Tinnitus (ringing in the ears), vertigo (dizziness) and intermittent hearing loss are three of the more recognizable signs of a condition known as “Meniere’s disease”. This disorder affects your inner ear, causing you to have symptoms that disrupt your balance and hearing. Whilst medical science hasn’t yet discovered a cure for this condition, there are a number of steps you can take to decrease its symptoms and lessen its impact on your day-to-day life.
For many patients with Meniere’s disease, symptoms appear in clusters of episodes. Individual episodes often share a common starting point, with a feeling of fullness in the ear that progresses to tinnitus and a small degree of hearing loss. Vertigo is likely to come next, causing you to feel as though the room is spinning around you. This dizziness may also come with nausea, vomiting and balance problems. An episode may last anywhere from twenty minutes to four hours.

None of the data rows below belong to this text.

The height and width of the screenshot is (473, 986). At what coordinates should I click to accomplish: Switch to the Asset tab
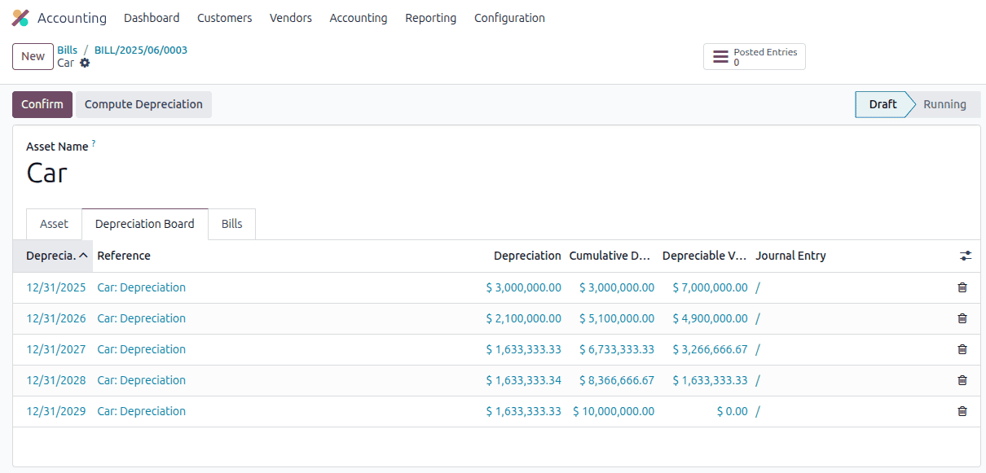click(54, 223)
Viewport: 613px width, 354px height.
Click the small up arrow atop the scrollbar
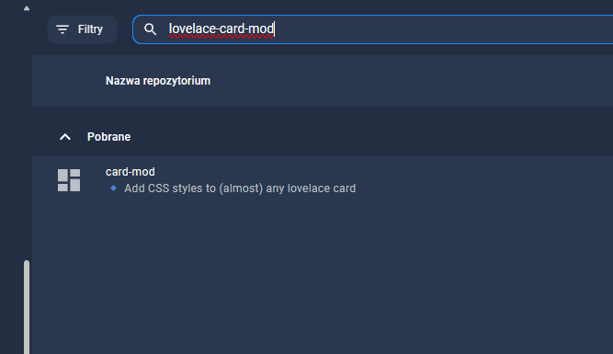point(27,8)
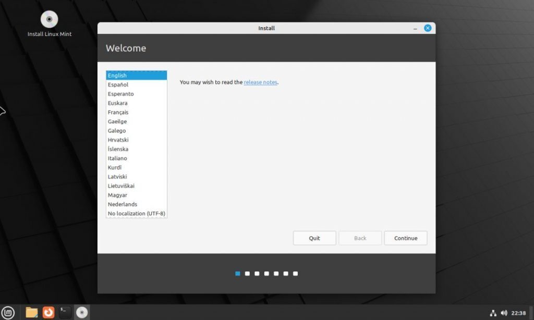Open the release notes link

coord(260,82)
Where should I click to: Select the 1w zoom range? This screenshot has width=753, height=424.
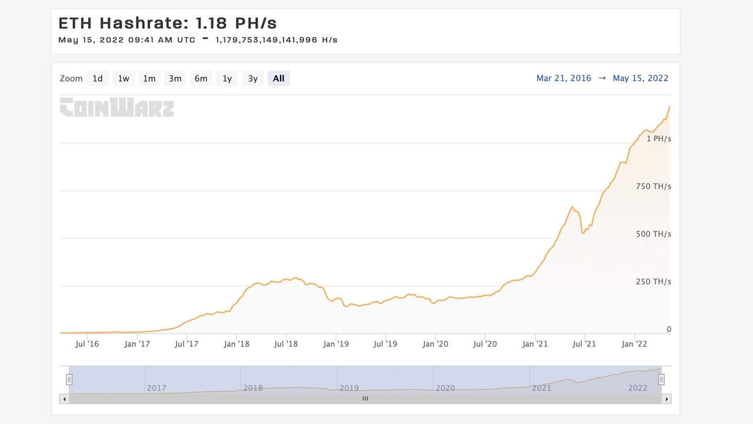tap(124, 78)
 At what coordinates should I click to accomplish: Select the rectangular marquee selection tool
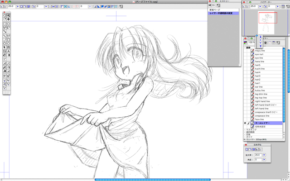(x=5, y=24)
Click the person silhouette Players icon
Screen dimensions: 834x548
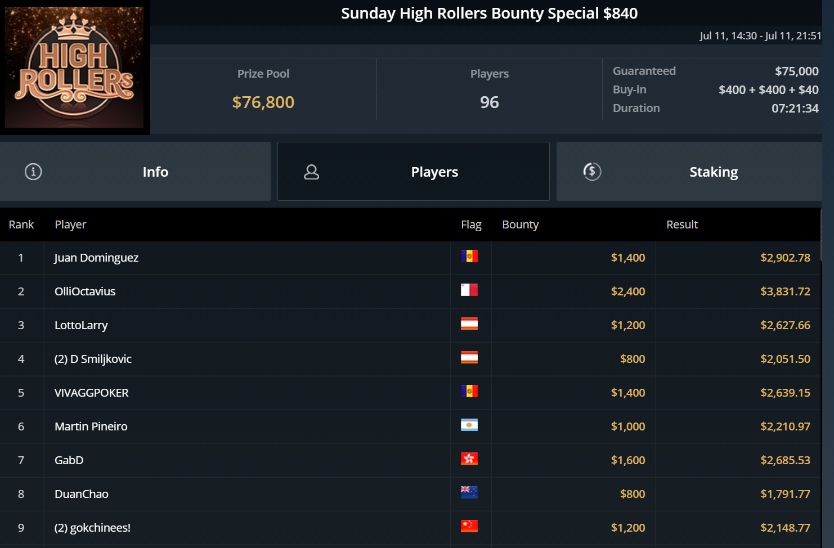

Clusters of these Meniere’s disease episodes (multiple episodes occurring within a short period of time) are sometimes separated by longer, symptom-free periods of “remission”. Symptoms vary from episode to episode in terms of intensity and duration. If you notice any of these symptoms, it is important to consult with your doctor to rule out more serious conditions.
Medical researchers and clinicians are not certain what causes Meniere’s disease, but some experts believe that it may have to do with abnormal volume or composition of inner ear fluid. Your ear relies on very specific levels of fluid volume and pressure to function as it should. Allergies, head trauma, improper drainage, and viral infections may act as triggers for these fluid abnormalities.
Even though there is no method to cure Meniere’s disease, there are ways to manage the symptoms. People who experience nausea as a result of vertigo can use anti-nausea medications to alleviate their symptoms. Your doctor may also prescribe long-term medications to reduce fluid retention. Rehabilitation can help counteract the balance problems associated with vertigo, while hearing aids can help during episodes of hearing loss. Be sure to sit or lie down immediately if you are experiencing vertigo, and avoid triggers such as television or bright lights to help lessen an episode’s severity.
Although there are some unpleasant symptoms associated with Meniere’s disease, there are steps that you can take to manage your episodes and reduce the impact they have on your life.